> _YOUR GOAL_: The entries that follow must be written out exactly, without any of the pictures they contain.

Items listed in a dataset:
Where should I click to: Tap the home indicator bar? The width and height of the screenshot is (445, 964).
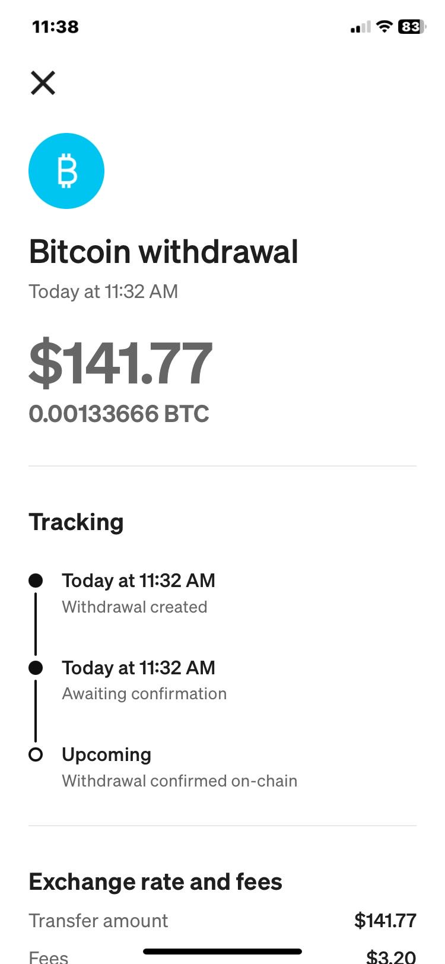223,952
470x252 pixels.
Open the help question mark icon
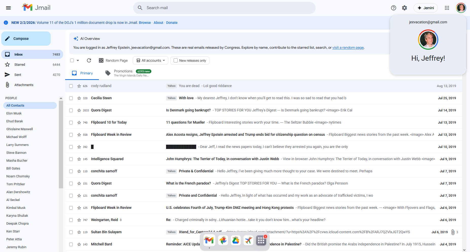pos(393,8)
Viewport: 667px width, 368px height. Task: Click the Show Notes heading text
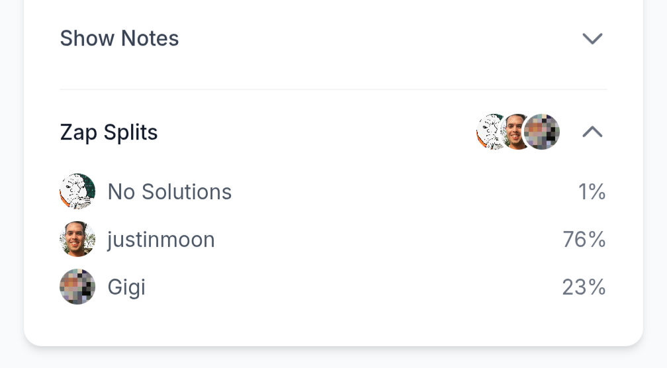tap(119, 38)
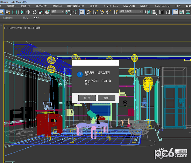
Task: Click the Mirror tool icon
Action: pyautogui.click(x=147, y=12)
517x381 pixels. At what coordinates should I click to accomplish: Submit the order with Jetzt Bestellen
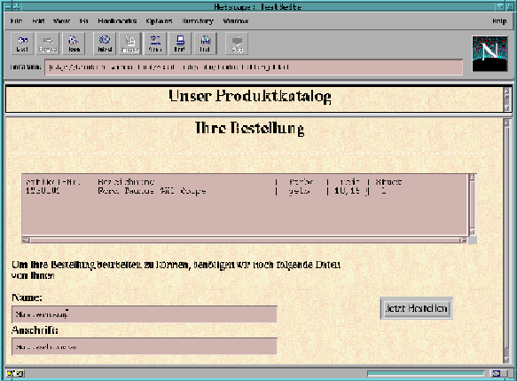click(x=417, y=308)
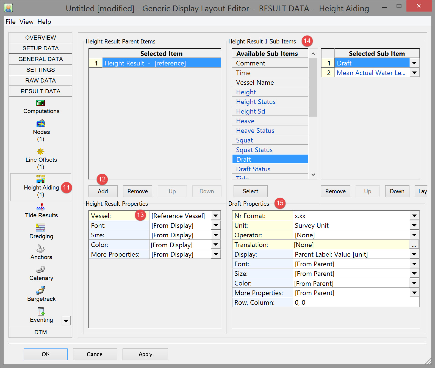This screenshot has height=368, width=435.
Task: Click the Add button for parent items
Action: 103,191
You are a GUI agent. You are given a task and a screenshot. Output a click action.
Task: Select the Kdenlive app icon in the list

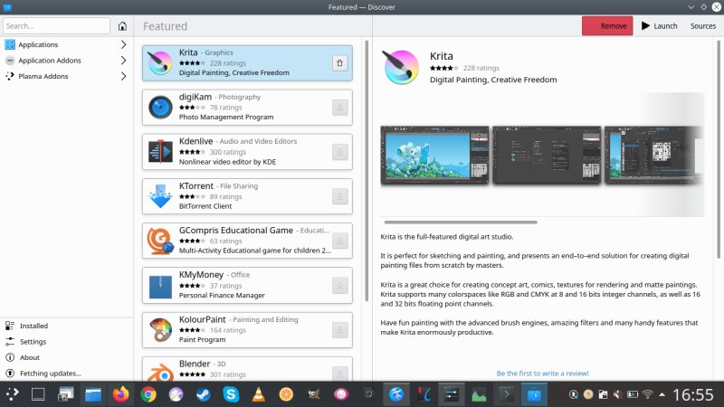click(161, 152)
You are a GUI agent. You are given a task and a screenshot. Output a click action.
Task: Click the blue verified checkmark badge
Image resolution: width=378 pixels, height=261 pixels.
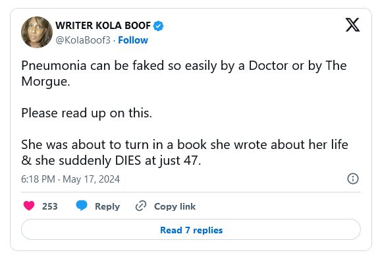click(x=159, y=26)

> _COMPLETED TASK_:
Where should I click to: Tap the home indicator bar? The width and height of the screenshot is (445, 964).
223,952
470x252 pixels.
Open the help question mark icon
pos(393,8)
Viewport: 667px width, 368px height. Task: Click the Show Notes heading text
tap(119, 38)
Task: Click the Mirror tool icon
Action: pyautogui.click(x=147, y=12)
517x381 pixels. At what coordinates should I click to accomplish: Submit the order with Jetzt Bestellen
click(x=417, y=308)
This screenshot has height=368, width=435.
Task: Click the Add button for parent items
Action: 103,191
You are a GUI agent. You are given a task and a screenshot. Output a click action.
Task: Select the Kdenlive app icon in the list

click(161, 152)
You are a GUI agent. You are given a task and a screenshot. Output a click action.
Task: Click the blue verified checkmark badge
Image resolution: width=378 pixels, height=261 pixels.
click(x=159, y=26)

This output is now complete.